Exercise aim:
Once you find the line with "Where should I click to: Reload" in the entries below, return exactly every line from it through the line with "The width and height of the screenshot is (733, 596).".

The input:
= = = =

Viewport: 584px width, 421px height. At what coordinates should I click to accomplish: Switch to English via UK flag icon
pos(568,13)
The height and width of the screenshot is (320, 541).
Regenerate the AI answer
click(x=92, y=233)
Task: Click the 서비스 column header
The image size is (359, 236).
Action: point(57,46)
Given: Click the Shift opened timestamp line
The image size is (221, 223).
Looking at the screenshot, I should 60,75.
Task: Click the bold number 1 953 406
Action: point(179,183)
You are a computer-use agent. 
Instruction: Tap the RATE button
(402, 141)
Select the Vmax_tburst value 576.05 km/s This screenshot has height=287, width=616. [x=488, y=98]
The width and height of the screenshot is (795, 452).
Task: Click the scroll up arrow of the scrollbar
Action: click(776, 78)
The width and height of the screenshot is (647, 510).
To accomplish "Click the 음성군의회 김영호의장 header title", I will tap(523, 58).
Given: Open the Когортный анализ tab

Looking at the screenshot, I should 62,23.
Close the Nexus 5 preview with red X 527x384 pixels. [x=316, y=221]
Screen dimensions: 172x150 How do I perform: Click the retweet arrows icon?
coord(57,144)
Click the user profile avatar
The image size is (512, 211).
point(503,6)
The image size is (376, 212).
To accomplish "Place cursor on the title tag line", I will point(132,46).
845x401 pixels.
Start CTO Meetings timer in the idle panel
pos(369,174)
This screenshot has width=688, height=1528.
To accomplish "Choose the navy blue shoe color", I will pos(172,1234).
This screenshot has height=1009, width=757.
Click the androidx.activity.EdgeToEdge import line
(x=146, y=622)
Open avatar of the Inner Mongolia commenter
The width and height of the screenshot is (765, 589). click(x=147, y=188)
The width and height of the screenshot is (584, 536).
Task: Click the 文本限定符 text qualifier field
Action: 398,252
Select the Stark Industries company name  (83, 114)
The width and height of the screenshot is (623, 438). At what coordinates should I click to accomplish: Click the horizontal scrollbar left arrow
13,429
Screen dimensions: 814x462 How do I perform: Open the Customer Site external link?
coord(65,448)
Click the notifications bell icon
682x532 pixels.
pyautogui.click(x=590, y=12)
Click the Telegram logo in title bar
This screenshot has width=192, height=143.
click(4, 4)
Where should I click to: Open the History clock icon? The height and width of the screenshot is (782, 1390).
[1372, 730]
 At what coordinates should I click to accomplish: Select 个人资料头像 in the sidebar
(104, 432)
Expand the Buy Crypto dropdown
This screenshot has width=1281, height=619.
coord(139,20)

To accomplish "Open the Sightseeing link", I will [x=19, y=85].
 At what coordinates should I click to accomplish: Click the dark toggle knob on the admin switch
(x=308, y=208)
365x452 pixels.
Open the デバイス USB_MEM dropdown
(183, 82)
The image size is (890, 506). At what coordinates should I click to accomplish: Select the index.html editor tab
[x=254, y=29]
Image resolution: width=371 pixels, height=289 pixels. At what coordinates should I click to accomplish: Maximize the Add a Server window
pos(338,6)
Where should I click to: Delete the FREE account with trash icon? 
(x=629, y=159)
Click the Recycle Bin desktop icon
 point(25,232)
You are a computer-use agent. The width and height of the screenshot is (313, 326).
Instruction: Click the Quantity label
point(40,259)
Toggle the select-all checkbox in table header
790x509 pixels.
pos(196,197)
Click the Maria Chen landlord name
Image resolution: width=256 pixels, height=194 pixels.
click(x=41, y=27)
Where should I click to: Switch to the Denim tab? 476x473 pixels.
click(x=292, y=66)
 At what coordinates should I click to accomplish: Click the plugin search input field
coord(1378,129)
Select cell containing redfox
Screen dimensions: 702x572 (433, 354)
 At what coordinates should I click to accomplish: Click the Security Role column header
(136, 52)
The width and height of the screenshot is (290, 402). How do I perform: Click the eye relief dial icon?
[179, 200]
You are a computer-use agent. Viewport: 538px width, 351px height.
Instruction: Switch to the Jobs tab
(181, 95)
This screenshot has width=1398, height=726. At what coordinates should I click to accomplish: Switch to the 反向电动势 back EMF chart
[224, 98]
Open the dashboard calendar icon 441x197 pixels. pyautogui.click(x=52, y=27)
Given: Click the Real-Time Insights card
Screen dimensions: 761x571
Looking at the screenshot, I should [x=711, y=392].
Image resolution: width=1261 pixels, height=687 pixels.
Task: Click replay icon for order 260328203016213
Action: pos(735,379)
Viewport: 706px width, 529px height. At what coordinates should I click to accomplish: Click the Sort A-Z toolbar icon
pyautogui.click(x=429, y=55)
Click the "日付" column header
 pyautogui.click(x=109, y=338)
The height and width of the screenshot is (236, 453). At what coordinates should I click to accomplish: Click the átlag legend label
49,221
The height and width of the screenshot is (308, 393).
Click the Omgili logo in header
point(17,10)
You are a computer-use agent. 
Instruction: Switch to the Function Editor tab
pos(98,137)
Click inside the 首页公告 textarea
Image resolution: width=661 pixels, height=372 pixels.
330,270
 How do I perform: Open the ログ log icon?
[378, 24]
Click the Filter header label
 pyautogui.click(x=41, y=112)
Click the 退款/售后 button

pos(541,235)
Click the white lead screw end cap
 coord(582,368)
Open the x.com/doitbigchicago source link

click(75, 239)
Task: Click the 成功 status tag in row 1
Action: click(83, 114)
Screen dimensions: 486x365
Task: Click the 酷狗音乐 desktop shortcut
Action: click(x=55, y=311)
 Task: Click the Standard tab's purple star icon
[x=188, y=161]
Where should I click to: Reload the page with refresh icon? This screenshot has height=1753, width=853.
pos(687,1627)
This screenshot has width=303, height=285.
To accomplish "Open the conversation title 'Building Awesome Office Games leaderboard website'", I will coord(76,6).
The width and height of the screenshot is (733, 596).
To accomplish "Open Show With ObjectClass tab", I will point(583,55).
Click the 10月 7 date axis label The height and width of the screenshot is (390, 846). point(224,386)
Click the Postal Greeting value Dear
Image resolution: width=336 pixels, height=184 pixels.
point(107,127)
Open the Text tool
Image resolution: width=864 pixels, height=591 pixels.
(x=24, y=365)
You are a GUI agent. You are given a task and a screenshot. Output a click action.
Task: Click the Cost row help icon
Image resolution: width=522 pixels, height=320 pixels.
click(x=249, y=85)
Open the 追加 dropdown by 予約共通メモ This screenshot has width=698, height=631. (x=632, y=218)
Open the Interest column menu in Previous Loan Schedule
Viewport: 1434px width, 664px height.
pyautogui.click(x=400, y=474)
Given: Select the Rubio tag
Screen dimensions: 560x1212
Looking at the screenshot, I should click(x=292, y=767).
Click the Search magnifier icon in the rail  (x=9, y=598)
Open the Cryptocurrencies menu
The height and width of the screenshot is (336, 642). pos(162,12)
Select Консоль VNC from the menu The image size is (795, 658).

= = = =

The completed task:
Where should I click to: Reload the page with refresh icon? This screenshot has height=1753, width=853.
pos(687,1627)
This screenshot has width=303, height=285.
To accomplish "Open the conversation title 'Building Awesome Office Games leaderboard website'", I will coord(76,6).
The width and height of the screenshot is (733, 596).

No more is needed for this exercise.